What to produce - Please copy the entries below word for word, from the start of the entries up to and including the line with "Action: tap(73, 122)".

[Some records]

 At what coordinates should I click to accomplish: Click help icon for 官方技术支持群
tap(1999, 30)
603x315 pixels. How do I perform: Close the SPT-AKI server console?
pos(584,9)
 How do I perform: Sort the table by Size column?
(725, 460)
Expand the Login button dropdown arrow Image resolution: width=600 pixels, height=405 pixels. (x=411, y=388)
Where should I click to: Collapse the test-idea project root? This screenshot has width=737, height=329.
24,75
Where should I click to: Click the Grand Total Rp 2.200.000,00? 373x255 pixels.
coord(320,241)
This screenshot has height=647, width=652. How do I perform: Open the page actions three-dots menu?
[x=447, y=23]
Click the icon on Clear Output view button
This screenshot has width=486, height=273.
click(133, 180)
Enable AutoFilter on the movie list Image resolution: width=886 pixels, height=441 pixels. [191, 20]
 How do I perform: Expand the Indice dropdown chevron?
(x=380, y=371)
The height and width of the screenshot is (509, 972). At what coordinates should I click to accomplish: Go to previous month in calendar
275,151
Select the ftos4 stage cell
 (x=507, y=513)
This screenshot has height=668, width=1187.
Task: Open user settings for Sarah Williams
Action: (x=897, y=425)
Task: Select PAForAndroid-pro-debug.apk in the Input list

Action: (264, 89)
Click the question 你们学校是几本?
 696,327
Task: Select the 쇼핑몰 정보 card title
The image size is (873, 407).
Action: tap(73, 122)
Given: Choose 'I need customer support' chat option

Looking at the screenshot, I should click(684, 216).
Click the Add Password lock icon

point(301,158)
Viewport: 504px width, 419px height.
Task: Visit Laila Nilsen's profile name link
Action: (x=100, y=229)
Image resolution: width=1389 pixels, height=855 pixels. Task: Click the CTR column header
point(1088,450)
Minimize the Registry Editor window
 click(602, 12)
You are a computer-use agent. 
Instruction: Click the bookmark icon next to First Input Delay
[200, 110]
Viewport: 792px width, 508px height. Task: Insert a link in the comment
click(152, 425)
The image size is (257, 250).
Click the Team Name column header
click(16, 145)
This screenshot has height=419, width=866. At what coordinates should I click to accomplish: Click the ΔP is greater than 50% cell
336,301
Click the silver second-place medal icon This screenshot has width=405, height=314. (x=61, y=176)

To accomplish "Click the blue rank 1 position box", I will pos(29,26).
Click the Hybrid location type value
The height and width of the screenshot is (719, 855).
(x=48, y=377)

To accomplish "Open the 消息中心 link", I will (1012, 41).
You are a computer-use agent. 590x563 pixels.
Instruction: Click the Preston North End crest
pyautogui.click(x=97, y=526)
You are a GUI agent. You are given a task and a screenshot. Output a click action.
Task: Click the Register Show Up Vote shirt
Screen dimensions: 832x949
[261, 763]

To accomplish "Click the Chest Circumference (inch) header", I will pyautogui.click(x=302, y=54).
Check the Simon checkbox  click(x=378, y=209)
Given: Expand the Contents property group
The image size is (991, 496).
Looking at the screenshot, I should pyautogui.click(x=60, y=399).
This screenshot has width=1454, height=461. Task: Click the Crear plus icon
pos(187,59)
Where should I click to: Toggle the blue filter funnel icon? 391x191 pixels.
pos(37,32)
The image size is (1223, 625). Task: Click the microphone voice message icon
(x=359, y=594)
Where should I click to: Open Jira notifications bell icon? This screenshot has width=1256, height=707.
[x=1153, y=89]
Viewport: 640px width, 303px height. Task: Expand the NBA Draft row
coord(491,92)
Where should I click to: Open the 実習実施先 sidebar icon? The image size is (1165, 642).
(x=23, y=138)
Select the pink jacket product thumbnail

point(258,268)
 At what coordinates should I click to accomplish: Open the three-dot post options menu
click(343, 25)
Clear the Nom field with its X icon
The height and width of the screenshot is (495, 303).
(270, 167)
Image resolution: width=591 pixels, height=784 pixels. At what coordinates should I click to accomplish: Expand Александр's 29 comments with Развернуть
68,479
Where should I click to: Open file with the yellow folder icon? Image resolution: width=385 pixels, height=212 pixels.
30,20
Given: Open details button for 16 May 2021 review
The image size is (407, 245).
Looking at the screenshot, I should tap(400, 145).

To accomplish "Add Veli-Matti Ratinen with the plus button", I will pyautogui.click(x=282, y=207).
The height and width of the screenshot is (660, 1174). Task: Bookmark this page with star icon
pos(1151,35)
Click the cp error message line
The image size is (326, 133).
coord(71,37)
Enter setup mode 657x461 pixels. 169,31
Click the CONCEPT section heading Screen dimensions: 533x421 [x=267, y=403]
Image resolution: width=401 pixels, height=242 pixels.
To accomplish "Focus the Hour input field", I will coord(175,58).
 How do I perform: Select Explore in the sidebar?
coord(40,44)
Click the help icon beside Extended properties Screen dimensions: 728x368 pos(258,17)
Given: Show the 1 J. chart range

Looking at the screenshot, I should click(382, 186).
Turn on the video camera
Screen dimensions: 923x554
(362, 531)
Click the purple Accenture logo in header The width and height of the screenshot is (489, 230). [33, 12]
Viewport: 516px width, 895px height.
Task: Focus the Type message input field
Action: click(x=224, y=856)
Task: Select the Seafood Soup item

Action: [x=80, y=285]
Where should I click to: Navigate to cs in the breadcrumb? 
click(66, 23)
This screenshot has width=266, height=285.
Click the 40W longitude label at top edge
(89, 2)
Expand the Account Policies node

Answer below -
 At what coordinates should I click to accomplish: Click help icon for 官方技术支持群
tap(1999, 30)
603x315 pixels. How do I perform: Close the SPT-AKI server console?
pos(584,9)
 How do I perform: Sort the table by Size column?
(725, 460)
Expand the Login button dropdown arrow Image resolution: width=600 pixels, height=405 pixels. (x=411, y=388)
Where should I click to: Collapse the test-idea project root? This screenshot has width=737, height=329.
24,75
Where should I click to: Click the Grand Total Rp 2.200.000,00? 373x255 pixels.
coord(320,241)
This screenshot has height=647, width=652. How do I perform: Open the page actions three-dots menu?
[x=447, y=23]
Click the icon on Clear Output view button
This screenshot has width=486, height=273.
click(133, 180)
Enable AutoFilter on the movie list Image resolution: width=886 pixels, height=441 pixels. [191, 20]
 How do I perform: Expand the Indice dropdown chevron?
(x=380, y=371)
The height and width of the screenshot is (509, 972). At what coordinates should I click to accomplish: Go to previous month in calendar
275,151
Select the ftos4 stage cell
 (x=507, y=513)
This screenshot has height=668, width=1187.
Task: Open user settings for Sarah Williams
Action: (x=897, y=425)
Task: Select PAForAndroid-pro-debug.apk in the Input list

Action: (264, 89)
Click the question 你们学校是几本?
 696,327
Task: Select the 쇼핑몰 정보 card title
The image size is (873, 407).
Action: tap(73, 122)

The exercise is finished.